A revealing parallel comes from another seminary in Europe. There, in seventeen oh one, the theologian and pastor Jean-Frederic Ostervald began training future pastors. That teaching did not break for more than a century. In eighteen thirty-three, the pastors' company turned that living tradition into a formal Faculty of Theology. A year later, an older academic world began to gather around it. Back in seventeen thirty-two, the city had already created a chair of philosophy for Louis Bourguet, a scholar connected to the great European minds Leibniz and Reaumur, and soon after added a chair in belles-lettres, meaning literature and refined letters.
So the pattern is clear... theology first, then philosophy, then the wider life of the mind.
In eighteen thirty-seven, the government of Neuchâtel asked the King of Prussia, Frederick William the Third, to fund an academy. The money came in eighteen thirty-eight. The first official academic year opened in eighteen forty, the inauguration followed in eighteen forty-one, and by eighteen forty-three the academy awarded its first degree, a license in letters. Then history intervened. In eighteen forty-eight, politics, finances, and educational reform closed the academy altogether.
That could have ended the story. Instead, it sharpened it.
In eighteen sixty-six, a second academy opened with faculties of letters, science, and law. Theology rejoined in eighteen seventy-three. In nineteen oh nine, the academy became a university with the right to award doctorates. That change mattered. It marked the moment when older institutions of moral and religious training fully entered the modern research world.
If you glance at your screen, one image shows the humanities side of Neuchâtel, a reminder that language, history, and philosophy still grew from those earlier roots. Another shows the university entrance itself, much more modern in feeling, but born from the same long chain of decisions about what knowledge a society should protect.

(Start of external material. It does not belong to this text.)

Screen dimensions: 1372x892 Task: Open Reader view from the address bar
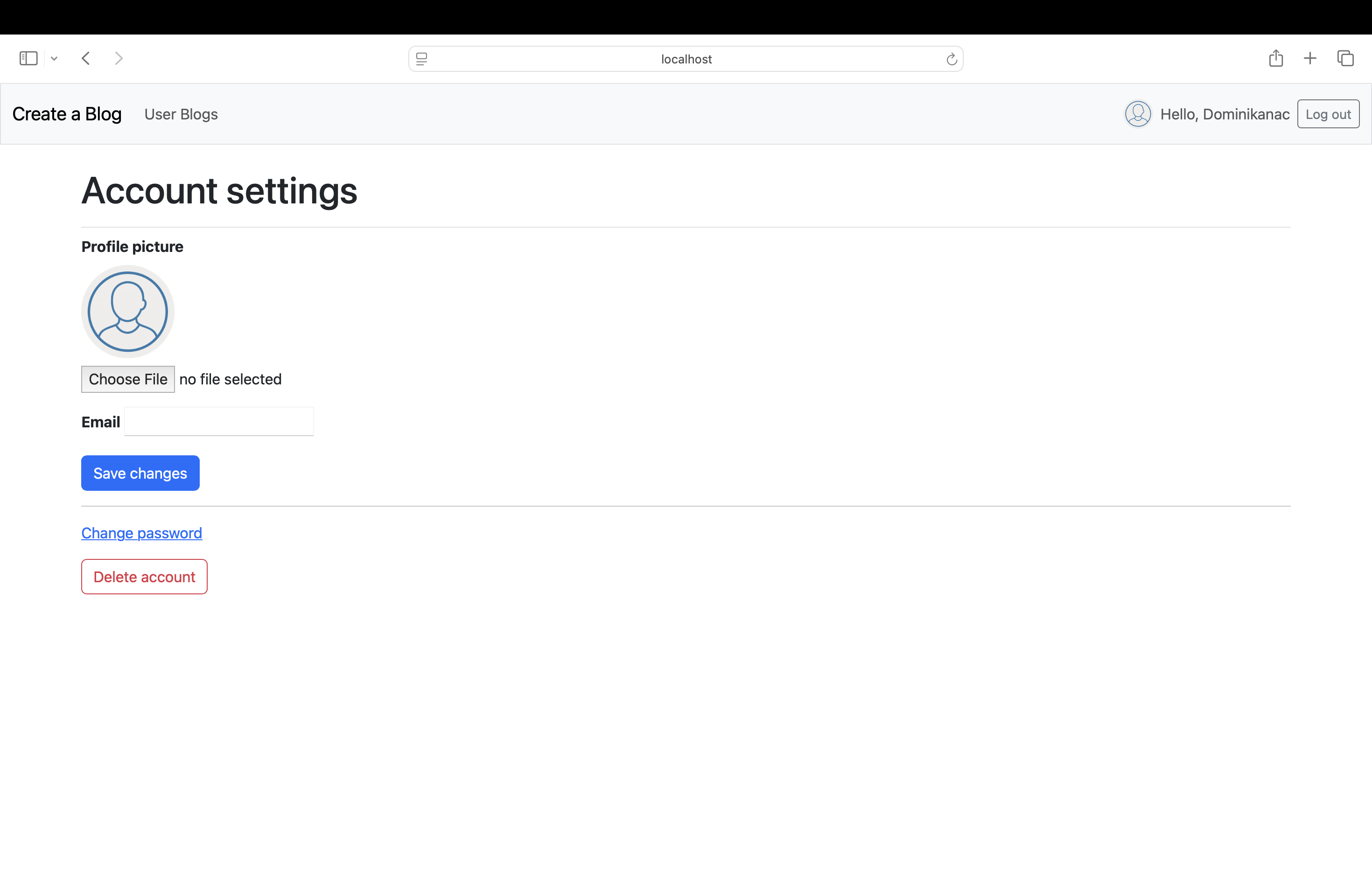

The arc continued. In nineteen forty-three, Sophie Piccard became the first woman in French-speaking Switzerland to hold a full professorship at a university. In two thousand eight, Martine Rahier became the first woman to lead a university in that same region. By two thousand twenty-four, Neuchâtel counted four main faculties: law, letters and human sciences, science, and economics. It ran about eight hundred research projects at once, linked students to more than two hundred partner agreements abroad, and ranked among the world’s best small universities.
And yet one detail feels especially fitting here: in two thousand fifteen, Neuchâtel closed its Faculty of Theology.
That is the quiet lesson of this seminary. Institutions change their shape, sometimes completely. A seminary trains clergy. An academy trains scholars. A university trains a whole society. But each stage grows from the one before it. Standing here, outside this old house of formation, you are looking at the beginning of that long transformation.